## WORK ITEM
Where a line holds the word "Viewport", copy it from the records.

━━━

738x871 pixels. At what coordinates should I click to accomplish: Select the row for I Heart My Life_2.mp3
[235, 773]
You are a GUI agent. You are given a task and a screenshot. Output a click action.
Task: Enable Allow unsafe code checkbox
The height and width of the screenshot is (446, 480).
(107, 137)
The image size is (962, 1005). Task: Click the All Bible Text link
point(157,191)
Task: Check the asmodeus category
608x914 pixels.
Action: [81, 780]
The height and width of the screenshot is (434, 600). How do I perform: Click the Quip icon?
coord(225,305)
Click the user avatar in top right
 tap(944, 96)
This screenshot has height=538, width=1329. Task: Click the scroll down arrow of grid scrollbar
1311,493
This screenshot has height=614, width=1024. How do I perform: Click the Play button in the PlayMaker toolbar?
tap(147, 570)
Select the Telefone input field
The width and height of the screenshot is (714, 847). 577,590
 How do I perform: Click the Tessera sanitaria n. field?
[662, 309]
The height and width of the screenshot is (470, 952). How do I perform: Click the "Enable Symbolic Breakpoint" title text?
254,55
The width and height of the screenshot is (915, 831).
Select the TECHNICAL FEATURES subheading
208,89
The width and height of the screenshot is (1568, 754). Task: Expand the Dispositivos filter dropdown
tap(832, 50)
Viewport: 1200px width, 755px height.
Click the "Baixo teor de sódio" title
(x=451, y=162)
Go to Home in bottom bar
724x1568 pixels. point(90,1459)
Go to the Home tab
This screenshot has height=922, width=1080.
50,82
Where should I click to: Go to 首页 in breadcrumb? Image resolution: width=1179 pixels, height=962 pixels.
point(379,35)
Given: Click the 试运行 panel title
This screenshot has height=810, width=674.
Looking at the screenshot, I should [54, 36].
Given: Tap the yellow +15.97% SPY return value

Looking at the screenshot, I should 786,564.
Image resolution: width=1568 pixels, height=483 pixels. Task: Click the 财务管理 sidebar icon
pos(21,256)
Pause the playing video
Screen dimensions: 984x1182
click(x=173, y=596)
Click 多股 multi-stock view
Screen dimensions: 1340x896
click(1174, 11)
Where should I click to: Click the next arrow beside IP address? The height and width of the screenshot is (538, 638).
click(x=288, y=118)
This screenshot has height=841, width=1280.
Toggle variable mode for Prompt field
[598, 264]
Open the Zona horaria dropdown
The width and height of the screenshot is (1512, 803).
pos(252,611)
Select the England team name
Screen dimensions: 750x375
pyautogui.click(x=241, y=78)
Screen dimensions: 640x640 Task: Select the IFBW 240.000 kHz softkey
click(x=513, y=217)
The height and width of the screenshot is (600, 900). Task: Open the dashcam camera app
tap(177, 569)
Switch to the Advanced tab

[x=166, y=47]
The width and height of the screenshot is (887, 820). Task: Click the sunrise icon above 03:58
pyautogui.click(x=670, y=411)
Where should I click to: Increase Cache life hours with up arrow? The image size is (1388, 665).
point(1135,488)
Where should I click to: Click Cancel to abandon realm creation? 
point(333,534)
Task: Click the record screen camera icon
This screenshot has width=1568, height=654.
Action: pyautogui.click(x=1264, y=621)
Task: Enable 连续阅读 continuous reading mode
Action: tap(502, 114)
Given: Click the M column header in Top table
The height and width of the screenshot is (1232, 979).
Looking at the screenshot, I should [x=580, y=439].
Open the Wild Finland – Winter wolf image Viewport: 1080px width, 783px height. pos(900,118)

━━━

## RESPONSE AREA
Viewport: 1200px width, 755px height.
Open the Wild Finland – Winter wolf image Viewport: 1080px width, 783px height. pos(900,118)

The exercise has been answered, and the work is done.